--- START ---

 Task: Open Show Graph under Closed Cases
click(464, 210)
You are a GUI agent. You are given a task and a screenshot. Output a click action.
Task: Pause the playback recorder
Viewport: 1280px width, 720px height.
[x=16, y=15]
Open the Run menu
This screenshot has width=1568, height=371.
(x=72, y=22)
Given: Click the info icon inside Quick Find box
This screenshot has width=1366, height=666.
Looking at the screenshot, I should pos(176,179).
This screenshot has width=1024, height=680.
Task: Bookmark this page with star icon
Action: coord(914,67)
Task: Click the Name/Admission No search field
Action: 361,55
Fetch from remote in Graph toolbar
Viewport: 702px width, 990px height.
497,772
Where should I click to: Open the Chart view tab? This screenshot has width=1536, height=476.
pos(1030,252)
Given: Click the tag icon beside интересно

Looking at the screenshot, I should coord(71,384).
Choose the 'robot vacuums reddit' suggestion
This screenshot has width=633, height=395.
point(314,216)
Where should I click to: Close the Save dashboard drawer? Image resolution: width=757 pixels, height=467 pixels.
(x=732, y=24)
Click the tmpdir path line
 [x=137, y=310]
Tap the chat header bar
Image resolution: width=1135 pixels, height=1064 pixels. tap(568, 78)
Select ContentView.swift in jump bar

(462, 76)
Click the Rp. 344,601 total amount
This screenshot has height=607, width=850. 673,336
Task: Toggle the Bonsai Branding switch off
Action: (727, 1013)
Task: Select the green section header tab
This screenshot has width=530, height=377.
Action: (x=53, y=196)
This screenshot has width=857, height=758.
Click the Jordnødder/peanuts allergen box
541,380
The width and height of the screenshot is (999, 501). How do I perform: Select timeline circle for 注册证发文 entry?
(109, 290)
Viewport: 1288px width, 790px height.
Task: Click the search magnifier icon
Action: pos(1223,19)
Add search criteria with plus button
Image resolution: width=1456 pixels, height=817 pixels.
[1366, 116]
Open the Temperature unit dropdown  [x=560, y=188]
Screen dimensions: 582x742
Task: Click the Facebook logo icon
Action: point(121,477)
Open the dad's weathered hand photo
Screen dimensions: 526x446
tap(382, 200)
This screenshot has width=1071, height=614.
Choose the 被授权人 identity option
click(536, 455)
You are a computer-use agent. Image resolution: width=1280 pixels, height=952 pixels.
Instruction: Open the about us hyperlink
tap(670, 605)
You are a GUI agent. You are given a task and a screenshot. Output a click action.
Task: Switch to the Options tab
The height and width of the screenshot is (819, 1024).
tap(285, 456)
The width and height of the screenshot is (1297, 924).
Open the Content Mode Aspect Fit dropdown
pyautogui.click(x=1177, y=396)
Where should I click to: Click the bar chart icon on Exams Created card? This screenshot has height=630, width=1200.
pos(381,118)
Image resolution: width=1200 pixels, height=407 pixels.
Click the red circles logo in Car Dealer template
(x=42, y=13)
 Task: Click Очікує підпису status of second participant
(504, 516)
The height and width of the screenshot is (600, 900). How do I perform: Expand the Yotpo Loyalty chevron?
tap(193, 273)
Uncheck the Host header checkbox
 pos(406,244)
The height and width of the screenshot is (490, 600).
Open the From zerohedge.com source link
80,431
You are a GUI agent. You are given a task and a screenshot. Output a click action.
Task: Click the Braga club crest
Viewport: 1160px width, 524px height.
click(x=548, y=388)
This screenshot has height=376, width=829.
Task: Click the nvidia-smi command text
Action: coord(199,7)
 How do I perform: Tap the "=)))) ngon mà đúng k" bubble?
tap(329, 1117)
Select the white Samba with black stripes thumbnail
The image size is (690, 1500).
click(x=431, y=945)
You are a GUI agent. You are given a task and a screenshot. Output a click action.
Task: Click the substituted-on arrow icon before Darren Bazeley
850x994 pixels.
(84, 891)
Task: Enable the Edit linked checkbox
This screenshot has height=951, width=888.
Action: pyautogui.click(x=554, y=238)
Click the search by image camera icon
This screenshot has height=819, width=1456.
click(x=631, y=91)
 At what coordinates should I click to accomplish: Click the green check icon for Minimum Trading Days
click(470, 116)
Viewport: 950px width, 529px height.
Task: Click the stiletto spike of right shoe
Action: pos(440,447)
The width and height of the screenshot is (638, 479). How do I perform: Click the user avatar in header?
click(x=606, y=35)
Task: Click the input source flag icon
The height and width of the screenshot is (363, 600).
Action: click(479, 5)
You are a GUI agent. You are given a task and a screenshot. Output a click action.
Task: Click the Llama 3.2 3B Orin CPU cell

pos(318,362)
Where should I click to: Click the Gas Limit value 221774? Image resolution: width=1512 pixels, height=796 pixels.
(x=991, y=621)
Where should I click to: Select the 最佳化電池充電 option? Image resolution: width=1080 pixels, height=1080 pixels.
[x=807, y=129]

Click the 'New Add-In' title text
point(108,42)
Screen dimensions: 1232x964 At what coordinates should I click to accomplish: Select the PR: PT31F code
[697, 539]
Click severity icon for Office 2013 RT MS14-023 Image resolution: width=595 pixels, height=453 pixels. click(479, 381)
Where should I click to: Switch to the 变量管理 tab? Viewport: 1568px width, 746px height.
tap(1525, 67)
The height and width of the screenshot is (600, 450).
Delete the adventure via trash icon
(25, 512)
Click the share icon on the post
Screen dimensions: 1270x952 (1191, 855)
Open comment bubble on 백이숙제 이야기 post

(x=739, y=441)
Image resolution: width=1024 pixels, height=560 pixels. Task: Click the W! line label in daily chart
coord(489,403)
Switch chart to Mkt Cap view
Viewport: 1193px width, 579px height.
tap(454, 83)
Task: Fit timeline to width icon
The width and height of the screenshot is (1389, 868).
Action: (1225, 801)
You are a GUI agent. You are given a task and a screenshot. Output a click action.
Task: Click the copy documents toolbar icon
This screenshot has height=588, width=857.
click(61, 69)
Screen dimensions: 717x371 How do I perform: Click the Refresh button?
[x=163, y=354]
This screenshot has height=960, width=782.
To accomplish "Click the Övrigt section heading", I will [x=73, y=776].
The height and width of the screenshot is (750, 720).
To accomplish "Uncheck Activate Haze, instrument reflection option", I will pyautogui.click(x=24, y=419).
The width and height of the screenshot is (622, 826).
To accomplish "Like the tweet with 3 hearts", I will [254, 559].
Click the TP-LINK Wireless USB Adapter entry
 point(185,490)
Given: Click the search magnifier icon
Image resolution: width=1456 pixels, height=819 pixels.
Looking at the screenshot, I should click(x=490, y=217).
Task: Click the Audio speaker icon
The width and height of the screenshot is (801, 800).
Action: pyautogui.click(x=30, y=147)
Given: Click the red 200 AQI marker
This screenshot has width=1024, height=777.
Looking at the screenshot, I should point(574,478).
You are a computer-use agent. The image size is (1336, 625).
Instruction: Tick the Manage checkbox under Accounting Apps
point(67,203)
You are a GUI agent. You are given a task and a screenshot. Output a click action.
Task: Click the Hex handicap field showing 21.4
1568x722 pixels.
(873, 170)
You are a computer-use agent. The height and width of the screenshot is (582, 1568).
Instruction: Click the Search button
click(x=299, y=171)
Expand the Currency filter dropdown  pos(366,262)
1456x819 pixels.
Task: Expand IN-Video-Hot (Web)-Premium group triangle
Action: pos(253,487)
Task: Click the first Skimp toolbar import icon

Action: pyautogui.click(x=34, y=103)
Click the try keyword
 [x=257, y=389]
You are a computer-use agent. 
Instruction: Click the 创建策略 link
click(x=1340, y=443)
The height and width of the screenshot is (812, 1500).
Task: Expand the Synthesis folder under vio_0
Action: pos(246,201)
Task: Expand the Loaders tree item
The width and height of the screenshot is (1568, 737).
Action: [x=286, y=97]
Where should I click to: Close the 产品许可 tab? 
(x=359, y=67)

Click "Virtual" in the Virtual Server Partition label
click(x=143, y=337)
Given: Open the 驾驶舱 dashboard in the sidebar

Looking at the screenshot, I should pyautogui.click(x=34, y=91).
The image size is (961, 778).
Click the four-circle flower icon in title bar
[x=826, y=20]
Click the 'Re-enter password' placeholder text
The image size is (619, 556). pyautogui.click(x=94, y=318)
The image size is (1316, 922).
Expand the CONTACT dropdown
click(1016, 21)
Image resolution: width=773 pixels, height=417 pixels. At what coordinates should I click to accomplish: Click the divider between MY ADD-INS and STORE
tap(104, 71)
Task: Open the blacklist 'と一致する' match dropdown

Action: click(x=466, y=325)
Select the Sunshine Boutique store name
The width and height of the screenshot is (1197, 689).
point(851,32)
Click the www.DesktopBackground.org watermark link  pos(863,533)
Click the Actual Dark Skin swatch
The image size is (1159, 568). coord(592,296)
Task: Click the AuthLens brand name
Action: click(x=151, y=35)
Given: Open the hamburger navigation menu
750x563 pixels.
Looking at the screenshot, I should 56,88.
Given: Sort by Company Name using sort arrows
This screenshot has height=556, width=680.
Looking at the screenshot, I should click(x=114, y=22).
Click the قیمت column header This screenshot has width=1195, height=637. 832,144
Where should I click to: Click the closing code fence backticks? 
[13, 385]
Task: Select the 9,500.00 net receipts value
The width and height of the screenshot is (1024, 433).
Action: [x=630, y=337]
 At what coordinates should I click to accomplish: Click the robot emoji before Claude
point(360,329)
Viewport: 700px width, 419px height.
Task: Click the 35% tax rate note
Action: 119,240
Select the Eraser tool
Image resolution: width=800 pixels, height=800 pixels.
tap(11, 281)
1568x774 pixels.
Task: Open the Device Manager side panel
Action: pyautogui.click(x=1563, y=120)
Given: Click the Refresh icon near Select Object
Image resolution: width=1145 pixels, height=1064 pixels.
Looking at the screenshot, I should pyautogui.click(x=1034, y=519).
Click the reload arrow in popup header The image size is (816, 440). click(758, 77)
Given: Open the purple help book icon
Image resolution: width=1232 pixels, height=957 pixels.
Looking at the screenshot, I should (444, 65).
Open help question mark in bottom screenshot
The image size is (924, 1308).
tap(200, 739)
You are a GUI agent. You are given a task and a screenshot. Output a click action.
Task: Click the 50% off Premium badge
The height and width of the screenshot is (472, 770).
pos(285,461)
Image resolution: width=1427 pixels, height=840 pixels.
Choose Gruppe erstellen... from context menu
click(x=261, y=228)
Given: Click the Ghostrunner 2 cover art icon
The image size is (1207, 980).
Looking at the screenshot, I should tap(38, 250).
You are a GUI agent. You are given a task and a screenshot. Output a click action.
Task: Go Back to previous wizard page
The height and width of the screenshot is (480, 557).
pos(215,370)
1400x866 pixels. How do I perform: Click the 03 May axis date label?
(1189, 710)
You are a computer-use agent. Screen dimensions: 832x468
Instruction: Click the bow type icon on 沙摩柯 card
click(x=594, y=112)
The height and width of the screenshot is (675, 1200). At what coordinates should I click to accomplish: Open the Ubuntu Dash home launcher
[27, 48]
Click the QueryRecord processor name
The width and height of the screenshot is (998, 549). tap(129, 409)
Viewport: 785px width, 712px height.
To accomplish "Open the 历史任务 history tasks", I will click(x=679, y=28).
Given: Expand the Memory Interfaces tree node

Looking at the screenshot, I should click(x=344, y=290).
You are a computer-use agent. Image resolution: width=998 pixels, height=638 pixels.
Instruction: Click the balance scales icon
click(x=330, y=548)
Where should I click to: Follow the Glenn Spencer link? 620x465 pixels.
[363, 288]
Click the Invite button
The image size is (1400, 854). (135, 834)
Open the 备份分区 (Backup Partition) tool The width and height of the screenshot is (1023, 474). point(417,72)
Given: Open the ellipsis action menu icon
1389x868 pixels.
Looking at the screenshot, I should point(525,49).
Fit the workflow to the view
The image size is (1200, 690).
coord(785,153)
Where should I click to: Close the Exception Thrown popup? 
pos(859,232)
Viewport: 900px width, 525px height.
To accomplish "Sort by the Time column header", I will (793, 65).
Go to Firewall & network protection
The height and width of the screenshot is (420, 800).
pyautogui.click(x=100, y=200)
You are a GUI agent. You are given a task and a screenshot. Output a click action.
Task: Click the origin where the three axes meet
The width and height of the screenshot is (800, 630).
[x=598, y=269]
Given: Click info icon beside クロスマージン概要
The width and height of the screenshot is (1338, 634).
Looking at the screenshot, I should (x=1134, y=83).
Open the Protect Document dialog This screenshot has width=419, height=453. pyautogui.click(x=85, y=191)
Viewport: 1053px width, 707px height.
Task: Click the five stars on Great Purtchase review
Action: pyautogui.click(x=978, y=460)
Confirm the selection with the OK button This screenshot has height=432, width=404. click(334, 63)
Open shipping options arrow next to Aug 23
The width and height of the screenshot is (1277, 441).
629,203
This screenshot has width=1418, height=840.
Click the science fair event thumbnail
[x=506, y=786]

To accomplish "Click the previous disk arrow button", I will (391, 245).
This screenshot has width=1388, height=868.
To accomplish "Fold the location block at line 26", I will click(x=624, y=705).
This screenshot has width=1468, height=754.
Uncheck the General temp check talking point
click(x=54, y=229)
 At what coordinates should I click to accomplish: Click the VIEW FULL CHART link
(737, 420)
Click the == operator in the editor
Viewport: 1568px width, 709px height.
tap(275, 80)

--- END ---

> **The request**: Starting at the line that contains "Click the قیمت" and ending at the line that contains "Click the reload", write out these lines of the data again with "Brush" substituted for "Eraser" and nothing else changed.

> **Worked solution**:
Click the قیمت column header This screenshot has width=1195, height=637. 832,144
Where should I click to: Click the closing code fence backticks? 
[13, 385]
Task: Select the 9,500.00 net receipts value
The width and height of the screenshot is (1024, 433).
Action: [x=630, y=337]
 At what coordinates should I click to accomplish: Click the robot emoji before Claude
point(360,329)
Viewport: 700px width, 419px height.
Task: Click the 35% tax rate note
Action: 119,240
Select the Brush tool
Image resolution: width=800 pixels, height=800 pixels.
tap(11, 281)
1568x774 pixels.
Task: Open the Device Manager side panel
Action: pyautogui.click(x=1563, y=120)
Given: Click the Refresh icon near Select Object
Image resolution: width=1145 pixels, height=1064 pixels.
Looking at the screenshot, I should pyautogui.click(x=1034, y=519).
Click the reload arrow in popup header The image size is (816, 440). click(758, 77)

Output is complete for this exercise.